And, County Attorney Paul Wood told commissioners Monday morning that the federal government filed a federal tax lien for $1,704.88 plus interest and penalties on May 22, 2008, presumably, Wood said, for payroll taxes owed by Pawnee Aviation. Wood said that the federal government would have first priority to collect its lien from proceeds from any sale of Pawnee Aviation assets.

Maybe, said Commissioner Leigh Hoyt, the county can sell the intellectual properties -- the computers, designs and files -- to the hangar company holding the helicopter so that it can continue the development of the project. "No one wants to start over," Nelson said.

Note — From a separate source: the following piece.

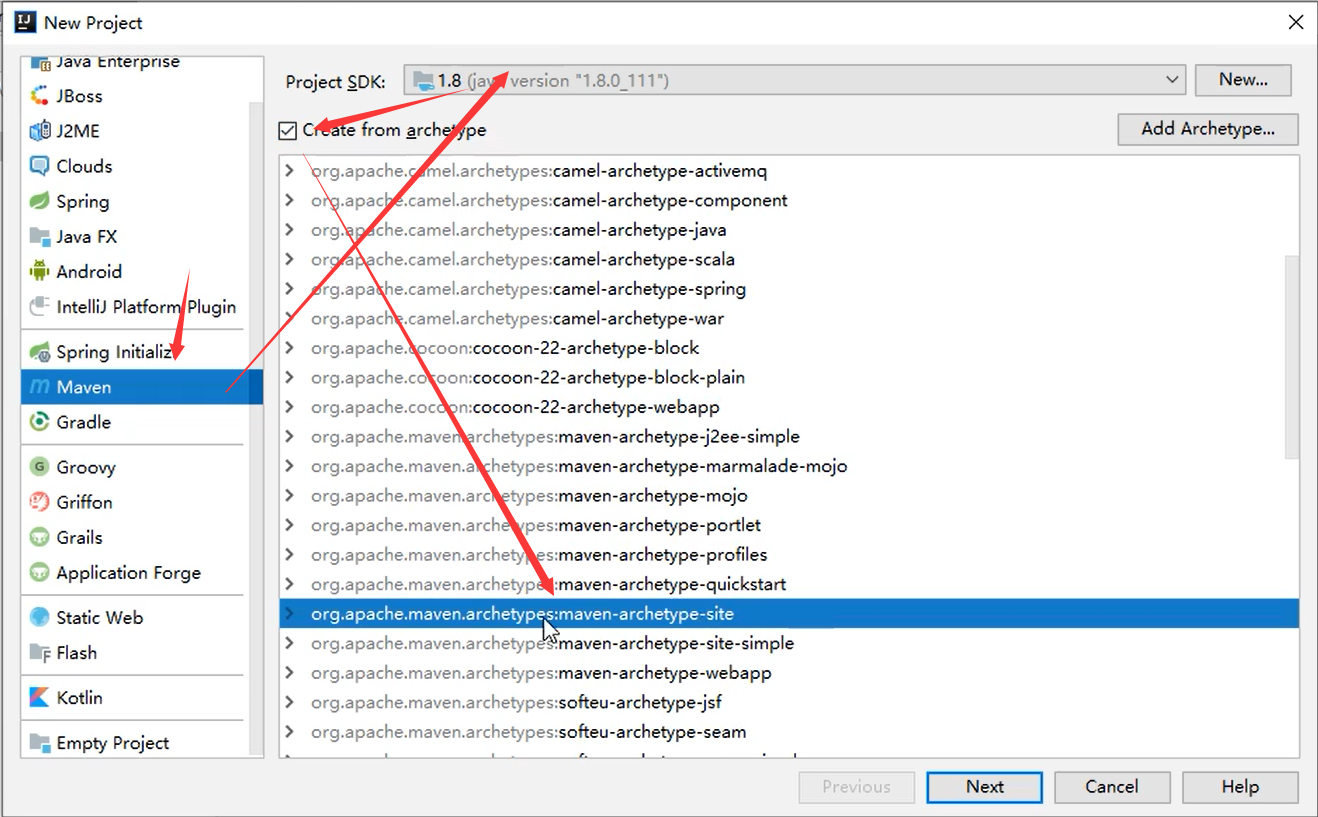Expand the maven-archetype-webapp entry
1318x817 pixels.
[290, 673]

"Keep in mind," Wood said, "The Kansas man claims ownership too."

Nelson said that Michael McRhodes, who e-mailed to commissioners the storage bill at 3:45 a.m., Monday, also forwarded information on a certified aircraft appraiser who can evaluate the value of the helicopter and, McRhodes writes, "perhaps even the upside of the entire project."

McRhodes seems to support Willocks' small helicopter kit project. "The smaller helicopter part of the aircraft industry is still in infancy ... A sub-$100,000 helo bird has so much market expandability ... "

McRhodes writes that it is unfortunate that a deal that Willocks was trying to make with a Mexican investor was not achieved. McRhodes writes: "There is a lot more money in Mexico, Central and South American than one residing in the Rocky Mountains or Plains states region might imagine. An increasing demand in industry, oil, pipeline, logging, et. al, with remote access needs is intensified by extremely limited and distant airport facilities. A helicopter can put down and take off anywhere."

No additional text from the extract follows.